(19) 「違うこと」と「同じこと」
カナダと日本を比べてみると、「違う」ってのはいくらでも挙げられる。
●朝起きて外出前にシャワーを浴びる。カナダの男の人は、ヘヤークリームとかワックスみたいのを使わない。身だしなみのきちんとした人(少数派)でも髪は洗いっぱなしだって。ウォルマートなどで男性用化粧品探したけど、確かにその手のものは見当たらなかった。代わりに髭剃り関係やたらあったけどね、毛むくじゃらのやつ多いから。
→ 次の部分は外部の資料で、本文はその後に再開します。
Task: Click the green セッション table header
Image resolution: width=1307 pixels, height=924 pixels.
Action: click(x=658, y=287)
●トイレットペーパーをつける「向き」が日本では座ってる人の方に向いているけど、カナダではドアの方向いている。隣との隔壁の下30センチが空いてるから、隣人の様子がモロ分かる、ってことは向こうもこっちが分かる。ドアも隙間が空いてて、切羽詰まって待っているのにスマホいつまでも見てるやついて、腹が立ったり腹押さえたり、、
●授業中も飲食OK。トイレなんかも、先生に断らずに勝手に行ってる。昨日はややアレ気味だったので、行こうかどうしようか、授業中ずっと迷っていたんだ。我慢できるかというのと、やはり日本人だから先生に何も言わずに教室出るってのが何となく引っかかってね。結局、行かなかった。でも何事も経験だから、今度はあまり切羽詰まってなくても、一度試してみるよ、授業中のトイレ行き。
●名前はみんなファーストネームで呼び合う。私もキヨシって呼ばれてる。ガキンチョにキヨシって呼ばれると、最初は少し抵抗あったけど、あっという間に慣れた。もっとも、日本人はキヨシさんって言うな。「さん」付けで言う先生もいたけど気を遣わしちゃってるみたいで、「さん」無しの方が馴染んで来たな。
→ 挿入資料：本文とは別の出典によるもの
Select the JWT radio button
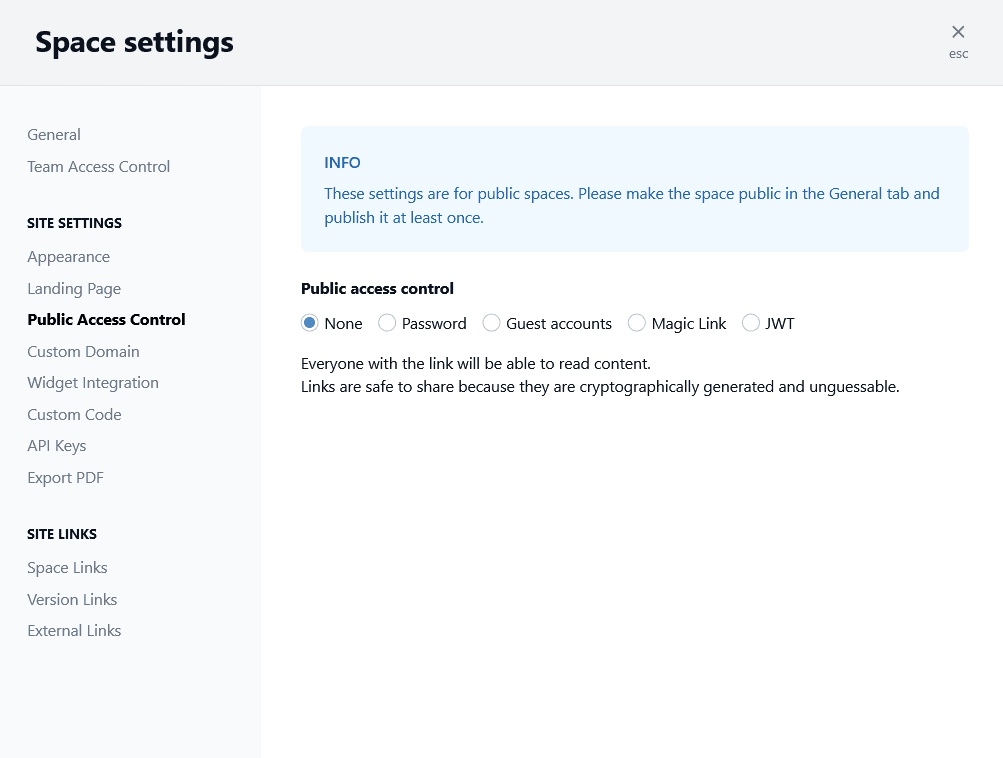This screenshot has height=758, width=1003. (751, 323)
●授業が終わると、半分くらいの生徒はテキストを自分の席に置きっ放し。先生も同様。成績表も机の上にオープン状態になっていて、休み時間なんか、みんな勝手に見てる。トライもタイヘンにおおらかだったけれど、そんなもんじゃないよ。悪い点数取ってもへっちゃらみたいに考えているのかなあ、、、
●信号のない横断歩道で車の途切れるのを待っていると、必ず止まってくれる。素晴らしいよ、これは。逆に、赤信号でも車が来なけりゃみんな渡っちゃう。これ、英語でジェイウォーク jay walk と言うんだよ。雨降りでも傘をさすやつがほとんどいない。小雨なら分かるけど、本降りでも平気で濡れて歩いてる、女の人もね。「この程度じゃ大丈夫。へっちゃらだぜ」みたいな感じ。タフで強いことが重要な価値観になってるんだろうな、女の人もね。そう言う感じの女の人が確かに多いし。
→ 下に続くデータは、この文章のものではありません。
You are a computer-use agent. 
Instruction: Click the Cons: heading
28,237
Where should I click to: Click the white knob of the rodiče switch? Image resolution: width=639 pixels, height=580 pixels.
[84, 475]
●温度を感じる肌感覚がカナダ人と日本人では根本的に違うんじゃないか。そう思いたくなるくらい、みんな、とんでもなく薄着なんだ。11月の夜、私は厚手のダウンジャケットを羽織ってたんだけど、金曜の夜ってこともあったんだろうけど、腕・肩・胸上部丸出しで、これだけでもすごいのに、さらにヘソ出しの女の子が肩で風切って歩いてた。アレで風邪ひかないっての、すごいし羨ましいよね。
●街を歩いてる人の様子。スーツにネクタイなんて男は滅多にいない。ほとんどの人が普段着。しかも、結構汚れてたり擦り切れてたりしてる。女の人のスカート率は10%くらいか。半数以上の人がタイツ、今はレギンスというのかな、アレを履いている。スタイルのいい子は見てても(ジロジロは見てないよ)様になってていいんだけど、百キロ級がレギンスだと最初の頃はどどっときた、今は慣れたけど。そもそも体型が違うよね。お尻がボンと後ろに突き出ていて、雪が降ったら積もりそう。それと、女の人がみんな外股で歩く。背筋がピンと伸びているからかっこいいよ。 脚とかお尻とかヘソとか、ほんとは撮りたかったんだけど、ユイに「キヨシさん、それ以上やると盗撮ですよ」って言われて気持ちがめげた。
やはり外国だな、文化が違う、人種が違うと感じざるを得ないんだけどね。ある晩、アレンのことについて、キャリアナと話し込んだことがあった。彼女は今、年老いた父親にどのように対していいか悩んでいた。私の両親はすでに二人とも他界しちゃっているけど、キャリアナの抱えてる問題が難しいってことはよく分かる。そして、涙をポロポロ流しながらとりとめなく話すキャリアナの顔見てるとね、人間、本当にみんな同じだなーって、つくづく思うんだよ。